Je ne l'ai pas lu, mais si j'en crois le compte rendu fait sur Riposte Laïque (
http://www.ripostelaique.com/Confessions-d-un-imam-par.html), ça m'a l'air plutôt corsé. Abdelrahman Marhaba écrit notamment que "le coran apparaît comme un livre très ordinaire", affirme que les textes du poète al-Jahiz lui sont supérieurs du point de vue littéraire et qu'" il est urgent de le faire descendre de ce pinacle situé en dehors de l’histoire". Il y relève des "mots répugnants", "de la diffamation" , "des expressions pour dire une chose et son contraire", "la vitupération", en souligne la barbarie, en critique le mépris pour la dignité de l’homme et la destruction de la liberté individuelle qu'il entraîne. Il ridiculise le concordisme et relève les sottises du Coran sur le feu, la terre, le ciel, la relativité, ou l’extension de l’univers. Il consacre aussi des chapitres à l'appel au combat contre les non-musulmans, au statut esclavagiste de la femme, à Mahomet le dictateur avec Allah à son service, etc.

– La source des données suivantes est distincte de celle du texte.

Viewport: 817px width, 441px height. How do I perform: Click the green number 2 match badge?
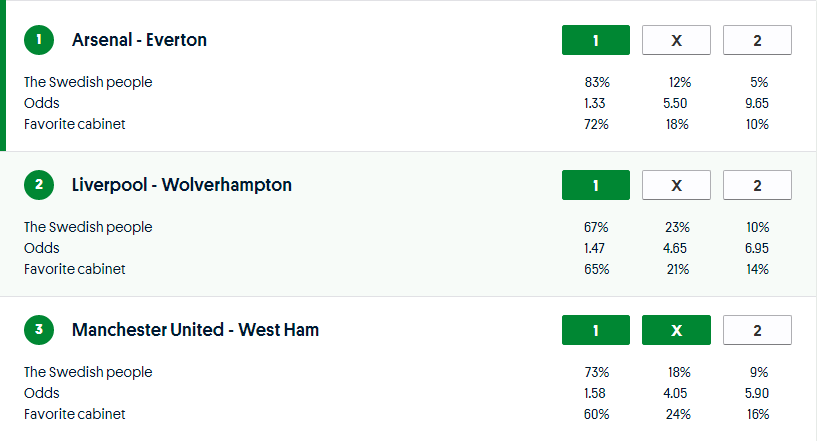(x=39, y=185)
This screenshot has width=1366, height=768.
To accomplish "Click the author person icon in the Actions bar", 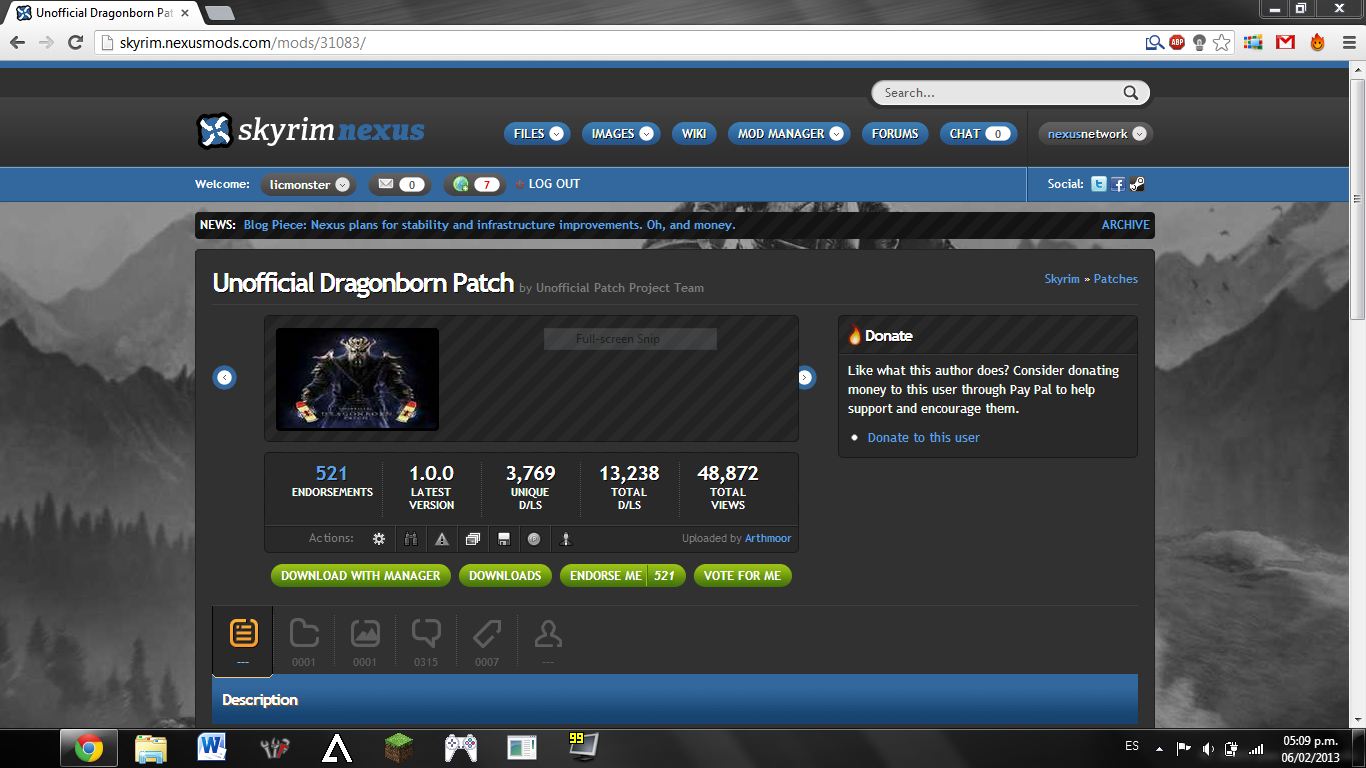I will point(566,538).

Bon, rien d'autre, semble-t-il, que ce que n'importe qui pourra constater par lui-même s'il lui prend la curiosité d'ouvrir le saint bouquin. L'auteur dit simplement que le roi est tout nu, ce que tous ceux qui connaissent l'islam un minimum savent depuis longtemps (mais qu'une foule d' abrutis ignorants persiste à nier sans jamais prendre la précaution de vérifier sur pièces, se faisant complice des progrès de l'horreur islamique). Mais c'est tellement difficile, dans l'islamolâtrie envahissante qui étouffe tout, de dire la simple vérité, qu'on ne peut que saluer un tel livre, surtout venant de quelqu'un qui est passé par al-Azhar et a été imam. Chaque fois que je vois, en un même individu, la raison et le bon sens triompher du plus crétinisant des obscurantismes, ça me réchauffe un peu le coeur.